• INSTRUCTION:
Copy out the listing below, changing every "Instruction" to "Command" and leaving everything else as it is.

---*---

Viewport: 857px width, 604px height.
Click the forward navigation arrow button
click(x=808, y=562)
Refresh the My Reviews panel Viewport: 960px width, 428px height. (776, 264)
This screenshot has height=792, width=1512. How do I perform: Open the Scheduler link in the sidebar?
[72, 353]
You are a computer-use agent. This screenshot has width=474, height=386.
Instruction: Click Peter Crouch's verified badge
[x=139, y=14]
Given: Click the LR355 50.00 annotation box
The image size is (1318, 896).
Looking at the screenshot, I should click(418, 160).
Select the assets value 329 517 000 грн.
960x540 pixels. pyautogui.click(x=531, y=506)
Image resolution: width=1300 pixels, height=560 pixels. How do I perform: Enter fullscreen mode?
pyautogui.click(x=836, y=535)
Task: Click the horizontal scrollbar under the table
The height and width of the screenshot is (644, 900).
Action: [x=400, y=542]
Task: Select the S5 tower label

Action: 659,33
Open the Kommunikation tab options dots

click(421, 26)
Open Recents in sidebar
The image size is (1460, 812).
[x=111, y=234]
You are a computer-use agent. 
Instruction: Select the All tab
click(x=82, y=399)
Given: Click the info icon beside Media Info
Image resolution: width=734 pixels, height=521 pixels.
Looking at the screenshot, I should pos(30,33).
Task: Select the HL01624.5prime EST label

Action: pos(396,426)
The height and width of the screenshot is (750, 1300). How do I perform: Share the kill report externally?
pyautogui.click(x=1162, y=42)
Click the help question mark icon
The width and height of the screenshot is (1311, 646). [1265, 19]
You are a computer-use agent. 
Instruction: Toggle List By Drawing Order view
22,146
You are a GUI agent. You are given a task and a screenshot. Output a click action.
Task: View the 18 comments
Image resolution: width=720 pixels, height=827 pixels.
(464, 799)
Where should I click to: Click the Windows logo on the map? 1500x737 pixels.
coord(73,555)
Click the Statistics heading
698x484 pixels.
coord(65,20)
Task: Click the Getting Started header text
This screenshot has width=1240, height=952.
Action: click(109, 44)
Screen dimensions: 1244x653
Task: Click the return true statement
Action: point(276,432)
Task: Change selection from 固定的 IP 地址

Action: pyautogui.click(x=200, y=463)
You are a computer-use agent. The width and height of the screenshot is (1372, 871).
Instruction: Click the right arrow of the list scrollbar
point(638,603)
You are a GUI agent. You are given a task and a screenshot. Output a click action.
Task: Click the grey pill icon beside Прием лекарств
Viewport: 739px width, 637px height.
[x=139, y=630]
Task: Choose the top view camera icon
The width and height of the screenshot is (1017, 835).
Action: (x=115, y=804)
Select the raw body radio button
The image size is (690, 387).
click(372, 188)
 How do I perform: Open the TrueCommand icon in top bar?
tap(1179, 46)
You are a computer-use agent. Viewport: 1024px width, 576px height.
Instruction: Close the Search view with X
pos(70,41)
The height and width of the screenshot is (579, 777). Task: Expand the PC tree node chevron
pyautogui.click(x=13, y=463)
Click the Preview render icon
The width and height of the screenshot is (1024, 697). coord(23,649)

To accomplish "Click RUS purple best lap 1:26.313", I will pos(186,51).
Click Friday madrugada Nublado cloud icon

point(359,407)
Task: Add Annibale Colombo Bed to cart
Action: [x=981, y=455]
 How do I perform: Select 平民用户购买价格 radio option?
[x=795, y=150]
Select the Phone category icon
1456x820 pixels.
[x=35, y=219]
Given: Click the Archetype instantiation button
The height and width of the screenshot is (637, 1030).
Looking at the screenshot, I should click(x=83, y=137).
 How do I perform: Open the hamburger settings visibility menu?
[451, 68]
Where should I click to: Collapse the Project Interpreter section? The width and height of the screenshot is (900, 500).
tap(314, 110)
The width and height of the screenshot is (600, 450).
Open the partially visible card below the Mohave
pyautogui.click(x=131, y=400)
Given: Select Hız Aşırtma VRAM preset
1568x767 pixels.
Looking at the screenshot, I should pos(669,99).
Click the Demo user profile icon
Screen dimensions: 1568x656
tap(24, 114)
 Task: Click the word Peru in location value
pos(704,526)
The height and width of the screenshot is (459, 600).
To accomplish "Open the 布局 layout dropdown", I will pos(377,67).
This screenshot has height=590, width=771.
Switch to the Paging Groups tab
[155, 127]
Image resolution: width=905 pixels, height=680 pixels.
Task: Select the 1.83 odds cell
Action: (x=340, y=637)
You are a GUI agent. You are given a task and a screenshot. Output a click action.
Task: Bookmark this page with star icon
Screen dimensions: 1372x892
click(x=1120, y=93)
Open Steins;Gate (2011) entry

---*---

• CORRECT ANSWER:
Viewport: 857px width, 604px height.
Click the forward navigation arrow button
click(x=808, y=562)
Refresh the My Reviews panel Viewport: 960px width, 428px height. (776, 264)
This screenshot has height=792, width=1512. How do I perform: Open the Scheduler link in the sidebar?
[72, 353]
You are a computer-use agent. This screenshot has width=474, height=386.
Command: Click Peter Crouch's verified badge
[x=139, y=14]
Given: Click the LR355 50.00 annotation box
The image size is (1318, 896).
Looking at the screenshot, I should click(418, 160).
Select the assets value 329 517 000 грн.
960x540 pixels. pyautogui.click(x=531, y=506)
Image resolution: width=1300 pixels, height=560 pixels. How do I perform: Enter fullscreen mode?
pyautogui.click(x=836, y=535)
Task: Click the horizontal scrollbar under the table
The height and width of the screenshot is (644, 900).
Action: [x=400, y=542]
Task: Select the S5 tower label

Action: 659,33
Open the Kommunikation tab options dots

click(421, 26)
Open Recents in sidebar
The image size is (1460, 812).
[x=111, y=234]
You are a computer-use agent. 
Command: Select the All tab
click(x=82, y=399)
Given: Click the info icon beside Media Info
Image resolution: width=734 pixels, height=521 pixels.
Looking at the screenshot, I should pos(30,33).
Task: Select the HL01624.5prime EST label

Action: pos(396,426)
The height and width of the screenshot is (750, 1300). How do I perform: Share the kill report externally?
pyautogui.click(x=1162, y=42)
Click the help question mark icon
The width and height of the screenshot is (1311, 646). [1265, 19]
You are a computer-use agent. 
Command: Toggle List By Drawing Order view
22,146
You are a GUI agent. You are given a task and a screenshot. Output a click action.
Task: View the 18 comments
Image resolution: width=720 pixels, height=827 pixels.
(464, 799)
Where should I click to: Click the Windows logo on the map? 1500x737 pixels.
coord(73,555)
Click the Statistics heading
698x484 pixels.
coord(65,20)
Task: Click the Getting Started header text
This screenshot has width=1240, height=952.
Action: click(109, 44)
Screen dimensions: 1244x653
Task: Click the return true statement
Action: point(276,432)
Task: Change selection from 固定的 IP 地址

Action: pyautogui.click(x=200, y=463)
You are a computer-use agent. The width and height of the screenshot is (1372, 871).
Command: Click the right arrow of the list scrollbar
point(638,603)
You are a GUI agent. You are given a task and a screenshot. Output a click action.
Task: Click the grey pill icon beside Прием лекарств
Viewport: 739px width, 637px height.
[x=139, y=630]
Task: Choose the top view camera icon
The width and height of the screenshot is (1017, 835).
Action: (x=115, y=804)
Select the raw body radio button
The image size is (690, 387).
click(372, 188)
 How do I perform: Open the TrueCommand icon in top bar?
tap(1179, 46)
You are a computer-use agent. Viewport: 1024px width, 576px height.
Command: Close the Search view with X
pos(70,41)
The height and width of the screenshot is (579, 777). Task: Expand the PC tree node chevron
pyautogui.click(x=13, y=463)
Click the Preview render icon
The width and height of the screenshot is (1024, 697). coord(23,649)

To accomplish "Click RUS purple best lap 1:26.313", I will pos(186,51).
Click Friday madrugada Nublado cloud icon

point(359,407)
Task: Add Annibale Colombo Bed to cart
Action: [x=981, y=455]
 How do I perform: Select 平民用户购买价格 radio option?
[x=795, y=150]
Select the Phone category icon
1456x820 pixels.
[x=35, y=219]
Given: Click the Archetype instantiation button
The height and width of the screenshot is (637, 1030).
Looking at the screenshot, I should click(x=83, y=137).
 How do I perform: Open the hamburger settings visibility menu?
[451, 68]
Where should I click to: Collapse the Project Interpreter section? The width and height of the screenshot is (900, 500).
tap(314, 110)
The width and height of the screenshot is (600, 450).
Open the partially visible card below the Mohave
pyautogui.click(x=131, y=400)
Given: Select Hız Aşırtma VRAM preset
1568x767 pixels.
Looking at the screenshot, I should pos(669,99).
Click the Demo user profile icon
Screen dimensions: 1568x656
tap(24, 114)
 Task: Click the word Peru in location value
pos(704,526)
The height and width of the screenshot is (459, 600).
To accomplish "Open the 布局 layout dropdown", I will pos(377,67).
This screenshot has height=590, width=771.
Switch to the Paging Groups tab
[155, 127]
Image resolution: width=905 pixels, height=680 pixels.
Task: Select the 1.83 odds cell
Action: (x=340, y=637)
You are a GUI agent. You are given a task and a screenshot. Output a click action.
Task: Bookmark this page with star icon
Screen dimensions: 1372x892
click(x=1120, y=93)
Open Steins;Gate (2011) entry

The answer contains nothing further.